Let me tell you a story.
The first day, Juliet, the new developer, starts from a clean slate. Because she is a test-first believer, she first writes a test related to the task. She runs it. It’s obviously red. Juliet then implements the necessary code. She then runs the test again and it’s green. She is happy and commits. The continuous integration server kicks in, runs the one existing test and reports green.The second day, Juliet starts her day looking at the continuous integration report. It’s all green. Her shoulders relax, and she goes on writing a new test. She runs it and as expected it is red. She implements the necessary code, and runs the current test. It is green. She smiles and commits. Overnight, the continuous integration server runs the tests, and they are both green.
The third day, Juliet sips from the cup of coffee while glimpsing through the test report. Green. Everything is as expected. The bitter taste of the coffee gives her a nudge, and she writes a new test. She runs it instinctively knowing it will be red. It is red. She then starts on the path of implementing the code. She finishes. She runs the test. It is green. A feeling of reward creeps up on her and she cannot repress a smile. She commits.
For an untrained eye, Juliet writing tests is a waste of time. Of course, given that she cares about her job, the test she wrote yesterday still hold today. After all, being smart and caring about her job she does take everything into account. However ...

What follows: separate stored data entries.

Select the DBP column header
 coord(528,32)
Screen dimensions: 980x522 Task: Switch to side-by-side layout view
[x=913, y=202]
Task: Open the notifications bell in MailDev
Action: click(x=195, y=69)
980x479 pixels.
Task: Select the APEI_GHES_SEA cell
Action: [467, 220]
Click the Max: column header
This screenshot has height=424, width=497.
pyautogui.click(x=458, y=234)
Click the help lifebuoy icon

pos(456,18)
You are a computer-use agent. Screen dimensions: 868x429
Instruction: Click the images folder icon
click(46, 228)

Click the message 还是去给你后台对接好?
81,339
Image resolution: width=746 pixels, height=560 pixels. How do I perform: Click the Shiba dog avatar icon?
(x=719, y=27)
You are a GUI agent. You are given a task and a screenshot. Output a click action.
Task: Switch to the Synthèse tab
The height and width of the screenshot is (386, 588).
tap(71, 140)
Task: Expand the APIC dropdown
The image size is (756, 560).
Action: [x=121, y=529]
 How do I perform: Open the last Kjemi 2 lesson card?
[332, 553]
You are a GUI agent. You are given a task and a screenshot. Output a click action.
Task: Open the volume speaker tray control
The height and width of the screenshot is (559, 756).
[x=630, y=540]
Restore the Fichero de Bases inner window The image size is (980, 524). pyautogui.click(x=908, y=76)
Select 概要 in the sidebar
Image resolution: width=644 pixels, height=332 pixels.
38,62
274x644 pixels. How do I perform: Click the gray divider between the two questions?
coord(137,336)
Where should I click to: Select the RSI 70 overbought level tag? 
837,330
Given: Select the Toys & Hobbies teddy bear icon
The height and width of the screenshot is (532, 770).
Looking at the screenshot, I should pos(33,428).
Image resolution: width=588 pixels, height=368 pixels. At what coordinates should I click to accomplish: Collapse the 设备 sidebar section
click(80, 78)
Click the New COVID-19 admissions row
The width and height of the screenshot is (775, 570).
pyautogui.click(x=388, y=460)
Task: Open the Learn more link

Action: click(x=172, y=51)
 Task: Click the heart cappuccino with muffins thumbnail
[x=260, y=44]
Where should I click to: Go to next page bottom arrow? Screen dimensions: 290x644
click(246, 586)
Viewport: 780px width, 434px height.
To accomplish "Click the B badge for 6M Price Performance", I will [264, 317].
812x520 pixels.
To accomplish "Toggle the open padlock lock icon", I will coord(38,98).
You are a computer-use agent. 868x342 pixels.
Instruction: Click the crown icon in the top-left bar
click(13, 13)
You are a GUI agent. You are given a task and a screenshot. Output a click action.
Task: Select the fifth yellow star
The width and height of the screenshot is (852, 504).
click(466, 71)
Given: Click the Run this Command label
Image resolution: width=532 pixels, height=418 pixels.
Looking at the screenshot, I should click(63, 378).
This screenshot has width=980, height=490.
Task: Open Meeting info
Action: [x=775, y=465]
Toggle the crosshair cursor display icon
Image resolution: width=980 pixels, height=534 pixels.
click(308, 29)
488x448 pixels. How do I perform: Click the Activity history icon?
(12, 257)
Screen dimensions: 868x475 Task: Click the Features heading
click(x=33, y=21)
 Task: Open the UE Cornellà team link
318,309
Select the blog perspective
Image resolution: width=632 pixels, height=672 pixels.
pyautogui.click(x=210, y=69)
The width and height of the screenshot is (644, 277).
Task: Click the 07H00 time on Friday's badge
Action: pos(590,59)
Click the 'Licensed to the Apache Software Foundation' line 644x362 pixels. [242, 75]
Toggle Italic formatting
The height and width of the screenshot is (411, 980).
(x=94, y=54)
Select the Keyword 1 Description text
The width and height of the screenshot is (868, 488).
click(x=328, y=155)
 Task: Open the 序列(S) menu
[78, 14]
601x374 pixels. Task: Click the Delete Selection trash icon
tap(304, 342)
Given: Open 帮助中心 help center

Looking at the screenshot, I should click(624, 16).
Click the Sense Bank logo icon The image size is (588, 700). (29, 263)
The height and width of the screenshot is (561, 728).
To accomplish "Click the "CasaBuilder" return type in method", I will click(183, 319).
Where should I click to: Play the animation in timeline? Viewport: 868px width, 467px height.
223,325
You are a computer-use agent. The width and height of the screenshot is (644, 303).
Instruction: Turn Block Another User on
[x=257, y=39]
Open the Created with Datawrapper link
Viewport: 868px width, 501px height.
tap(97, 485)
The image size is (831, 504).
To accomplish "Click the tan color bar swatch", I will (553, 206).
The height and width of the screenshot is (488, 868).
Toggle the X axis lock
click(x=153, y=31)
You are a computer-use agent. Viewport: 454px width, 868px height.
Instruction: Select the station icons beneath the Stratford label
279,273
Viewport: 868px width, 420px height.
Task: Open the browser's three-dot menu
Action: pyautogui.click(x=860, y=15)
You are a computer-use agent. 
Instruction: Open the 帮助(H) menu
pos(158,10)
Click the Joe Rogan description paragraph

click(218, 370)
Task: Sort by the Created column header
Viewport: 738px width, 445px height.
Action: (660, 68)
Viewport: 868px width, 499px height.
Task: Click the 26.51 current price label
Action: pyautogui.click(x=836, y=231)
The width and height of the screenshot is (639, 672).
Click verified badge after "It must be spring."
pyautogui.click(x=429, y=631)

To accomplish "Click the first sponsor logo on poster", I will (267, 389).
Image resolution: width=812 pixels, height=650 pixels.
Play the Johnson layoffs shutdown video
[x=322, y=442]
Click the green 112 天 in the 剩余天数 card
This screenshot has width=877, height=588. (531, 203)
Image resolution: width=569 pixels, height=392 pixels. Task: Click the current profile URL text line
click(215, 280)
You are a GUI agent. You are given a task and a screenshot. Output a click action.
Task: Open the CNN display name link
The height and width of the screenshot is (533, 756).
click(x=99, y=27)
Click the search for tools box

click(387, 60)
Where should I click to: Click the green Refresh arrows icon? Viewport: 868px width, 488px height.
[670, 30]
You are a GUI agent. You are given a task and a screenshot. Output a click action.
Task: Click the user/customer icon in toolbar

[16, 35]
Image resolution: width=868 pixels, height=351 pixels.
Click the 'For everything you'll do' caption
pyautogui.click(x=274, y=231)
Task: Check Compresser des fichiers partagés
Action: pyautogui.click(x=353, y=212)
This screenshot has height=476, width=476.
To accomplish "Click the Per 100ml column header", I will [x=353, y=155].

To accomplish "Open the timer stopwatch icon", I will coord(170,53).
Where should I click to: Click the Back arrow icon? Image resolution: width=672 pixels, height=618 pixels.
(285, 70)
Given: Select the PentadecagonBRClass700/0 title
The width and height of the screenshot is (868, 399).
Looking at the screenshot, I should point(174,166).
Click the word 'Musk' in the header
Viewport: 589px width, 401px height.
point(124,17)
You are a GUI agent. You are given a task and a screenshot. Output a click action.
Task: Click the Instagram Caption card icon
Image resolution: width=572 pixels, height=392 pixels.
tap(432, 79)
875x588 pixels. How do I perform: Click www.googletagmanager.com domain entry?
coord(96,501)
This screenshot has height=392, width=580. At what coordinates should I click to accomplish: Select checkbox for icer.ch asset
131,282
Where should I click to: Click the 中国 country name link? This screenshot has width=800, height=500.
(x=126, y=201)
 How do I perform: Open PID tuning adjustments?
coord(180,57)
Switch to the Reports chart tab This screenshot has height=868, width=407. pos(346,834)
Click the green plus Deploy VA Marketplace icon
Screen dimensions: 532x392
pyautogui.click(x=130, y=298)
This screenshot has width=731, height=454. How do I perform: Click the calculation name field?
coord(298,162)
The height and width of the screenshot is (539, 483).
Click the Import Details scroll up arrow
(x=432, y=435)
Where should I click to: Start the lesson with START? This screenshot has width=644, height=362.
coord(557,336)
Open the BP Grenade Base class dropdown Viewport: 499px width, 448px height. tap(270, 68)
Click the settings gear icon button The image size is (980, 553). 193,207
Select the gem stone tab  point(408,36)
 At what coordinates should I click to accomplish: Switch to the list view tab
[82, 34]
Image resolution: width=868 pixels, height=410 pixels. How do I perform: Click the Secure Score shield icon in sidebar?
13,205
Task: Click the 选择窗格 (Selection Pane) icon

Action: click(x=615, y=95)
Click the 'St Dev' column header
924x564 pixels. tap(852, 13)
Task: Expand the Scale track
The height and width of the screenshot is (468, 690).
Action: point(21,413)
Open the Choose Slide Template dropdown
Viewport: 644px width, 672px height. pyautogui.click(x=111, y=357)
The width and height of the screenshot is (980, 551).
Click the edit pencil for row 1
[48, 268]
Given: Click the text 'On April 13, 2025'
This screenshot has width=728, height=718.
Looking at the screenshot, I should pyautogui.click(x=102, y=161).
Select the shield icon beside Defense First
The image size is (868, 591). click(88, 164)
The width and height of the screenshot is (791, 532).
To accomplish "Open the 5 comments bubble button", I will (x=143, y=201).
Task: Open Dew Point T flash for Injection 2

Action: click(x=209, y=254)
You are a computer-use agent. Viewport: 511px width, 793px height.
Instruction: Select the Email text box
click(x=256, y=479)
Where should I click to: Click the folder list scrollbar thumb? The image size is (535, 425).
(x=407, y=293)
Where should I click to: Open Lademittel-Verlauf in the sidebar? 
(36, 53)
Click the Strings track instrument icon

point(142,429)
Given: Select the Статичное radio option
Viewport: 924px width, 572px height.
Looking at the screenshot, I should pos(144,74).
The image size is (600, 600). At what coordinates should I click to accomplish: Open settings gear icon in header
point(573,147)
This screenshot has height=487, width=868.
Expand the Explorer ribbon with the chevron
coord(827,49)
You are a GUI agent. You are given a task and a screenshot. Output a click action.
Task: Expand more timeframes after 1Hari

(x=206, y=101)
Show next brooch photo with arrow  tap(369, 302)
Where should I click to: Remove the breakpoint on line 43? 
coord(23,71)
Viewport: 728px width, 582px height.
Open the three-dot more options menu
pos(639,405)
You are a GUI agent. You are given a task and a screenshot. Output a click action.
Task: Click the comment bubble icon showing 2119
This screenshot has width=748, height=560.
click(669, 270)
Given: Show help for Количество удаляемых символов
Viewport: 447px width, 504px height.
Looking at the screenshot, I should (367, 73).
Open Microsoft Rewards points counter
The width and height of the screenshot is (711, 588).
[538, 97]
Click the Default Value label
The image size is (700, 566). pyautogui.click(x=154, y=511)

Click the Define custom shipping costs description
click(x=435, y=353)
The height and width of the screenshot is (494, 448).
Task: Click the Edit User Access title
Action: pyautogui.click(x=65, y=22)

The fourth day, Juliet arrives early. She turns on the monitor, and as she pulls the keyboard towards her a smile starts to make its way on her lips. She spawns the report. It’s red. The test from yesterday is green as expected, but the one from the first day is the troublesome one. Interestingly enough, Juliet’s smile does not go away. She just triggers the failing test, and starting working her way through the error report.
Why did the test fail? Was it because Juliet was careless? Probably not. She is smart and she cares about her job. Then what?
The problem is simply posed by the amount of details a software system contains. Even a medium-size system can contain literally millions of details that interact with each other in multiple ways. However, our brains are designed for handling at most some dozen concepts at a time. We deal with such situations by ignoring details, or by reducing the scope of the problem. The result is that we might miss relevant information.
Building an automated test suite helps us keep track of what is important by delegating to the machine the tedious checking. This approach is the only way to deal with the huge amount of information we need to manage.
Over the past decade we learnt that having developers invest in regression testing is advisable and profitable. Even in the short-term the costs spent on building the test suite is balanced by the costs saved with checking. As a rule of thumb, as soon as you have to deal with information that contains more than a dozen elements, you are probably better off automatizing it.
But what exactly is testing and why can it not be fully automatic? Testing is checking assumptions regarding the functionality of a system. While running the tests is automatic, the process still requires a human to write the assertions, especially when intending to capture the high level meaning of the system.
Testing is a semi-automatic approach because every system is special and thus it requires specific assertions to capture its specificity and to provide a meaningful feedback. The automatic part is critical for obtaining continuous feedback by checking all the time.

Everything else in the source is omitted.